Do Prompt Patterns Affect Code Quality? A First Empirical Assessment of ChatGPT-Generated Code
Antonio Della Porta, Stefano Lambiase, Fabio Palomba
TL;DR
The paper tackles whether prompt patterns used to request code from LLMs affect the resulting code quality in terms of maintainability, reliability, and security. It conducts an empirical study over the refined DevGPT dataset, classifying prompts into patterns (Zero-shot, Few-shot, Chain-of-Thought, Personas) and assessing generated code with SonarQube, using Kruskal-Wallis tests to detect differences. The main finding is that there are no statistically significant differences in quality metrics across prompt patterns ($p>0.05$ for all), suggesting prompt structure alone has limited impact on code quality in this setting. The work contributes an improved DevGPT dataset, an automated prompt-pattern classification approach, and an open appendix for reproducibility, informing practitioners that simple prompting can often yield satisfactory results while motivating future research into richer metrics and diverse tasks.
Abstract
Large Language Models (LLMs) have rapidly transformed software development, especially in code generation. However, their inconsistent performance, prone to hallucinations and quality issues, complicates program comprehension and hinders maintainability. Research indicates that prompt engineering-the practice of designing inputs to direct LLMs toward generating relevant outputs-may help address these challenges. In this regard, researchers have introduced prompt patterns, structured templates intended to guide users in formulating their requests.
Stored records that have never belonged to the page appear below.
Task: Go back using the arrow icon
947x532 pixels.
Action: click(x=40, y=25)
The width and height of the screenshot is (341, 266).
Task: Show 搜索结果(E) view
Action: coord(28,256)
However, the influence of prompt patterns on code quality has yet to be thoroughly investigated. An improved understanding of this relationship would be essential to advancing our collective knowledge on how to effectively use LLMs for code generation, thereby enhancing their understandability in contemporary software development. This paper empirically investigates the impact of prompt patterns on code quality, specifically maintainability, security, and reliability, using the Dev-GPT dataset. Results show that Zero-Shot prompting is most common, followed by Zero-Shot with Chain-of-Thought and Few-Shot. Analysis of 7583 code files across quality metrics revealed minimal issues, with Kruskal-Wallis tests indicating no significant differences among patterns, suggesting that prompt structure may not substantially impact these quality metrics in ChatGPT-assisted code generation.